Avoid using these unsafe passwords or your account will get hacked easily.
It is said that the best passwords are the ones which are the hardest to guess. That saying is quite true.
The more unique a password is, the harder it is for a person’s account to be compromised by the hackers. That is also why people are recommended to use passwords which are as random as possible.
But not everyone does that, or so it seems. Humans keep using passwords online which are not only easy to guess but are extremely common too. We have evidence to prove that.
Nordpass, which is owned by the same company that owns infamous NordVPN and NordLocker, has released a list of the Top 200 most common passwords used on the internet.
Nordpass has compiled the list in partnership with independent researchers in cybersecurity, with over 4 TB worth of data. They have also broken up the data further based on 50 different countries and Male and Female genders whenever selected.
Here’s the list of top 10 most commonly used passwords worldwide:
- 123456
- 123456789
- 12345
- qwerty
- password
- 12345678
- 111111
- 123123
- 1234567890
- 1234567
As one can guess. Neither these passwords hard to guess, nor hard to crack, with all of them crack-able within just a single second.

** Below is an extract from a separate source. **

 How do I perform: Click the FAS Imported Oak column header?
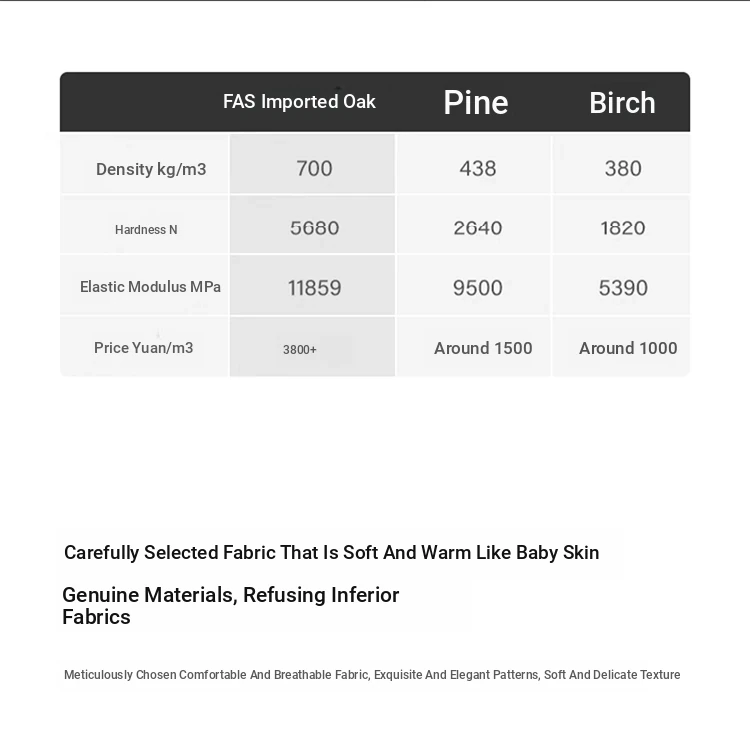coord(299,102)
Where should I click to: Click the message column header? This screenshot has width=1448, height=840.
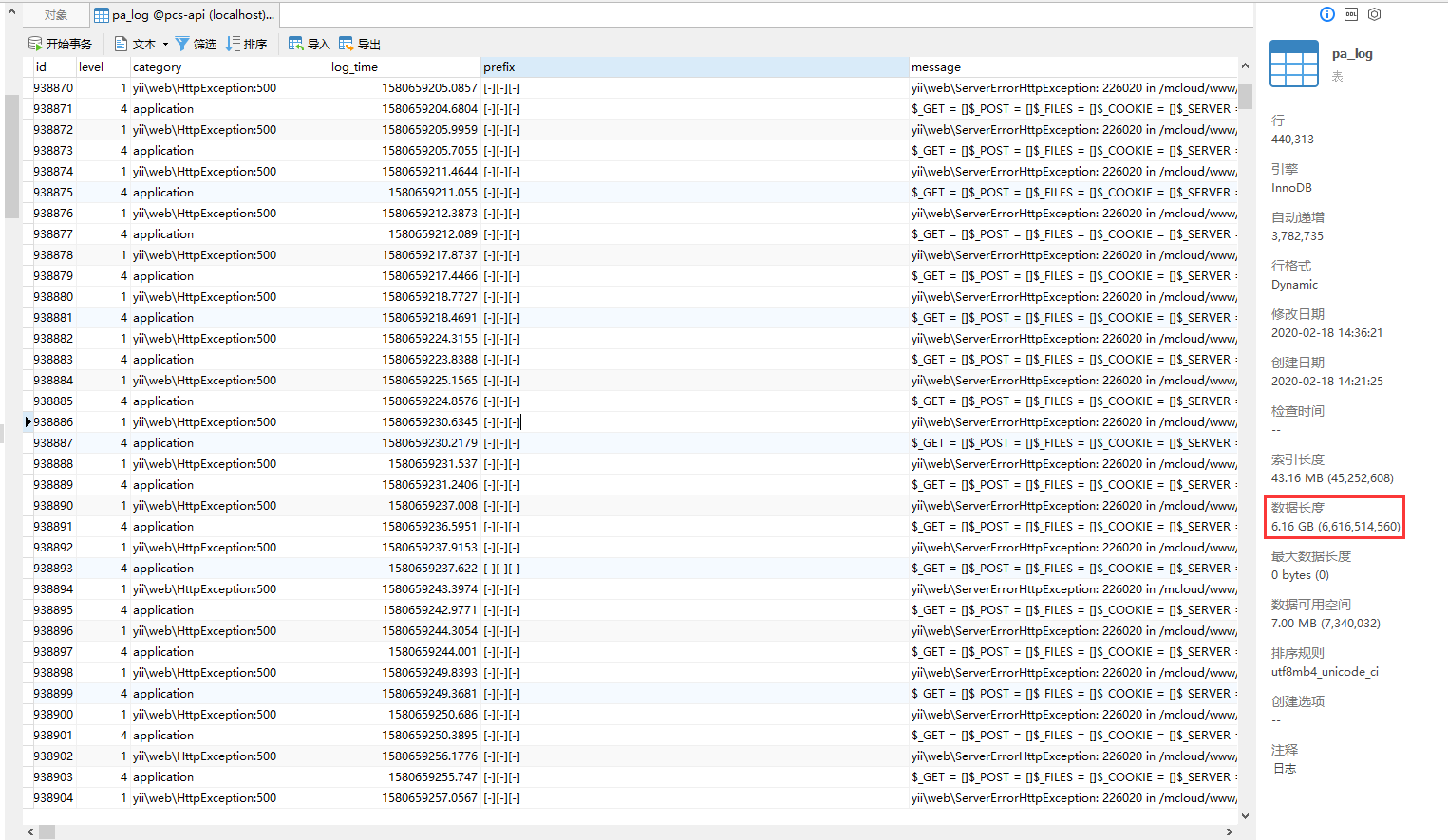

But the problem is not just these passwords, the first password for example used by whopping 100 million plus user accounts worldwide alone. With the top 10 when combined, make almost 275 million plus user accounts.
Diversified password usage
As scary does the above passwords look, the most interesting thing about this research isn’t the top worldwide password users alone. It’s how they differ from countries to genders.

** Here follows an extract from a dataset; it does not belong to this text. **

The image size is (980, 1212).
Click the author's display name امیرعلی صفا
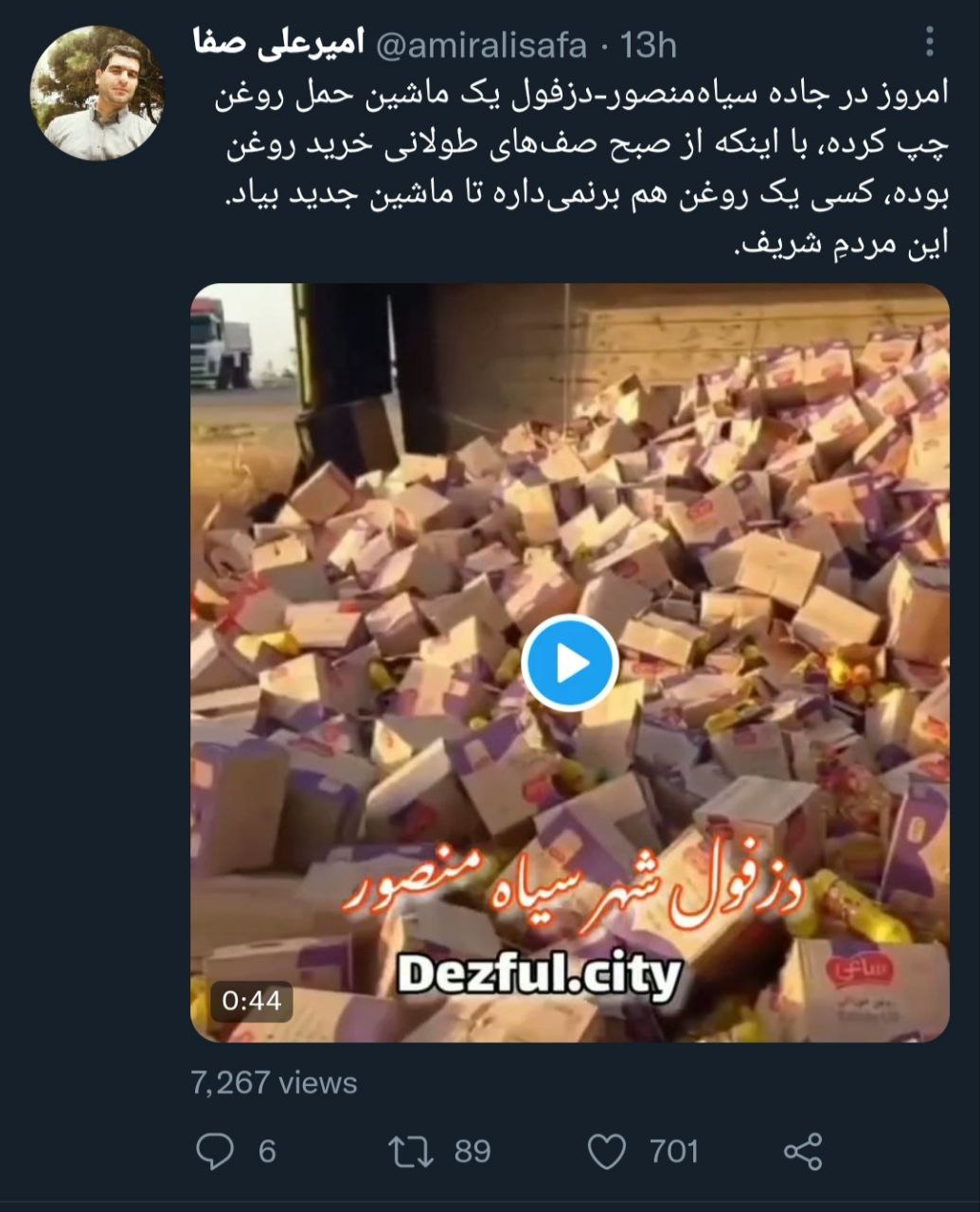coord(278,44)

For example, in the United Kingdom, Liverpool, Arsenal and Charlie are in top 10. But it changes completely when male and female are taken into account. UK men love Chelsea, but their women love chocolate, at least as far as passwords are concerned.
In the United States the top passwords are similar to the global trends, but US women like using sunshine, iloveyou, princess more. How beautiful.
The French love loulou, marseille and tiffany. Here too women prefer chocolat (chocolate in French), in addition to doudou (Teddy), soleil (Sun), chouchou (Pet) and jetaime (I love you). Cute isn’t it. Interestingly, French don’t use the qwerty a lot in their passwords, instead azerty is used more as AZERTY version of keyboards are used in France instead of QWERTY keyboards. Goes to show that not a lot of thought goes into selecting passwords, even if you change the keyboards.
Germany surprisingly isn’t too different in top 10 than global average, but women there too love ichliebedich (I love you) and marchelle27, which is probably a common name there.
In Asian countries, Japan too isn’t spared from usage of common passwords, but in the land of anime, Doraemon isn’t even in top 40 for men (forget any other anime reference before that), however it has a lot of women using sakura in their passwords. Something which we guess is a probably common name in real too.
In Spain, looks like everyone really love their football. Both men and women have equal amount of usage of the password barcelona. But out of top 10, men really like realmadrid (Real Madrid) unlike the women who aren’t much interested.
The Nordpass report itself too specifies some interesting facts. For example, huge amount of people love using their own name in passwords. Then Onedirection, it seems, is still quite famous. In cars, people love Ferrari and Porsche. In bands, Metallica outranks others. Also, women significantly like using iloveyou more than men.
How are passwords cracked and accounts hacked
There are many ways to crack a password. But the most common methods that gets accounts hacked are through social engineering, brute force and through dictionary.
In social engineering, people are fooled into giving their passwords to their hackers. It happens when they click on a phishing link or open a perfectly legit looking fake site into which people enter and give away their username and passwords. Here cracking a password isn’t required.
When it comes to brute forcing. Hackers try randomly generated passwords (thousands of them in a single second) and try to crack accounts through it.
When it comes to cracking passwords through dictionary, as the name suggests, hackers use most commonly used passwords, feed them into their cracking tools and try cracking the passwords that way.
All above methods mean one thing. People online need to use better passwords.
How to make and use good passwords
The Nordpass report gives 5 points to follow good password habits, they are:
- Use complex passwords
- Never reuse passwords
- Regularly update passwords
- Check password strength
- Use a password manager
All above points are good. But frankly speaking, there are two ways to make and keep passwords.
The first way is to use a password manager, like Nordpass, Lastpass, Bitwarden, 1Password for online password storage. Or KeePassXC for storing your passwords locally, which is far safer than storing online but subject to data losses unless backed-up.
With password managers one can generate good, hard to remember, randomly generated passwords for each individual sites which is taken care by the password managers. This creates virtually un-crackable passwords, but users don’t remember any of them, which creates an over-reliance on password managers which can be messy in case it decides to stop working somehow.
The second method is to create one yourself. Pick three or more completely random and unrelated words, use Upper Case and lower case letters, add special characters like @#&/?* and others in between, use numbers in them, don’t forget using full stop (.), comma (,) in special characters too.
This ensures that you are creating strong and easy to remember passwords.
But people should remember to one, not share their password to anyone unknown or enter it on suspicious sites without thoroughly checking them and two, use different passwords on different sites.